|Auteur||Schockaert, Cédric (firstname.lastname@example.org)|
|Titre||Three dimensional object analysis and tracking by digital holography microscopy|
|Département||F507 - Faculté des sciences appliquées - Chimie (email@example.com)|
|Intitulé du diplôme||Doctorat en sciences appliquées|
|Date de défense||2007-02-26|
HERMAND,Jean-Pierre (Membre du jury/Committee Member)
KOCKAERT, Pascal (Membre du jury/Committee Member)
LEBRUN, Denis (Membre du jury/Committee Member)
LEGROS, Jean-Claude (Président du jury/Committee Chair)
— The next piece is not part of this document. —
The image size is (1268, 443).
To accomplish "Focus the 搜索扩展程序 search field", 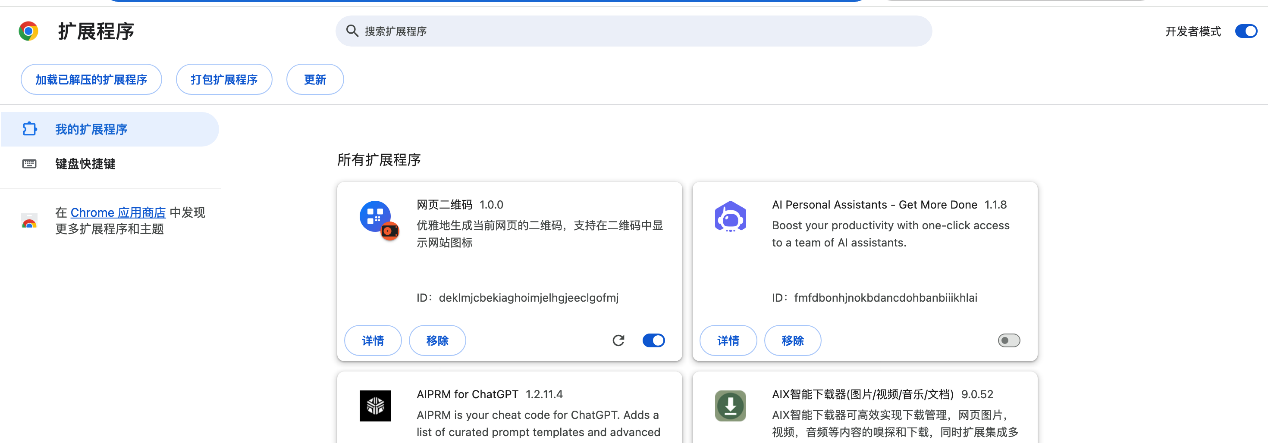I will click(x=640, y=31).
DUBOIS, Frank (Promoteur/Director)
|Mots-clés||Digital holography, tracking, object segmentation|
|Résumé||Digital Holography Microscopy (DHM) is a new 3D measurement technique that exists since Charge Coupled Devices (or CCD cameras) allow to record numerically high resolution images. That opens a new door to the theory of holography discovered in 1949 by Gabor: the door that masked the world of digital hologram processing. A hologram is a usual image but that contains the complex amplitude of the light coded into intensities recorded by the camera. The complex amplitude of the light can be seen as the combination of the energy information (squared amplitude modulus) with the information of the propagation angle of the light (phase of the amplitude) for each point of the image. When the hologram is digital, this dual information associated with a diffractive model of the light propagation permits to numerically investigate back and front planes to the recorded plane of the imaging system. We understand that 3D information can be recorded by a CCD camera and the acquisition rate of this volume information is only limited by the acquisition rate of the unique camera. For each digital hologram, the numerical investigation of front and back regions to the recorded plane is a tool to numerically refocus objects appearing unfocused in the original plane acquired by the CCD.
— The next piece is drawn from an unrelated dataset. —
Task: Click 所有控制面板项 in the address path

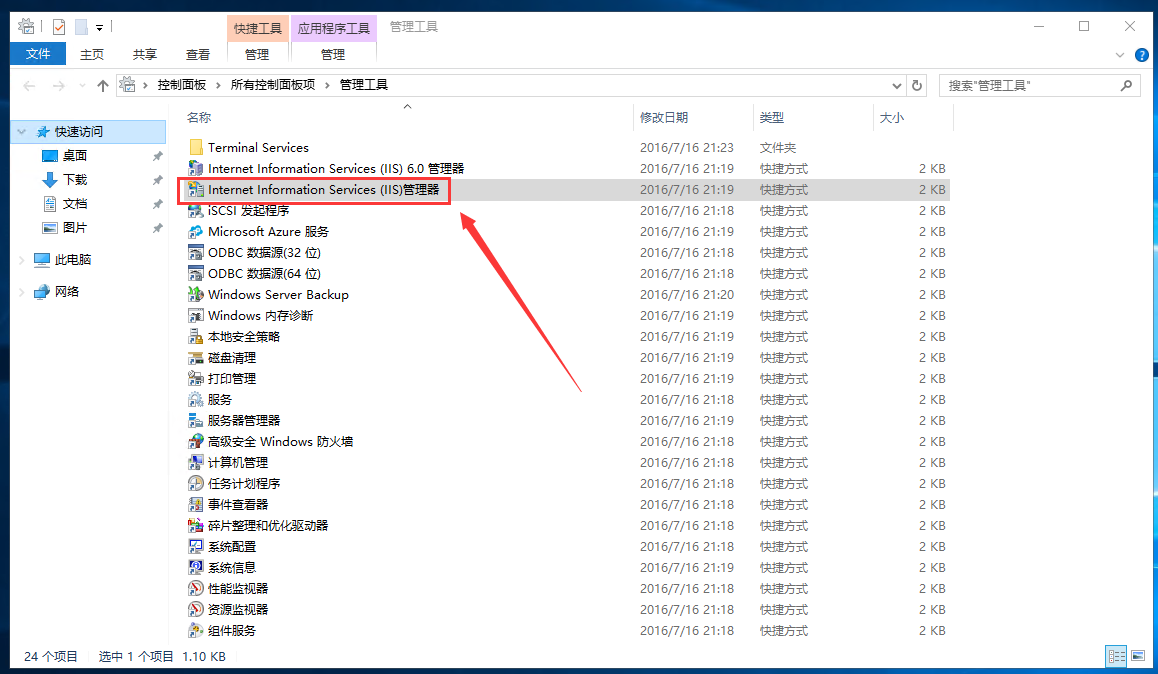Action: tap(272, 86)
This thesis aims to develop general and robust algorithms that are devoted to automate the analysis process in the 3D space and in time of objects present in a volume studied by a specific imaging system that permits to record holograms. Indeed, the manual processing of a huge amount of holograms is not realistic and has to be automated by software implementing precise algorithms. In this thesis, the imaging system that records holograms is a Mach-Zehnder interferometer working in transmission and studied objects are either of biological nature (crystals, vesicles, cancer cells) or latex particles. We propose and test focus criteria, based on an identical focus metric, for both amplitude and phase objects. These criteria allow the determination of the best focus plane of an object when the numerical investigation is performed. The precision of the best focus plane is lower than the depth of field of the microscope. From this refocus theory, we develop object detection algorithms that build a synthetic image where objects are bright on a dark background. This detection map of objects is the first step to a fully automatic analysis of objects present in one hologram. The combination of the detection algorithm and the focus criteria allow the precise measurement of the 3D position of the objects, and of other relevant characteristics like the object surface in its focus plane, or its convexity or whatever. These extra relevant measures are carried out with a segmentation algorithm adapted to the studied objects of this thesis (opaque objects, and transparent objects in a uniform refractive index environment). The last algorithm investigated in this research work is the data association in time of objects from hologram to hologram in order to extract 3D trajectories by using the predictive Kalman filtering theory.
These algorithms are the abstract bricks of two software: DHM Object Detection and Analysis software, and Kalman Tracking software. The first software is designed for both opaque and transparent objects. The term object is not defined by one other characteristic in this work, and as a consequence, the developed algorithms are very general and can be applied on various objects studied in transmission by DHM. The tracking software is adapted to the dynamic applications of the thesis, which are flows of objects. Performance and results are exposed in a specific chapter.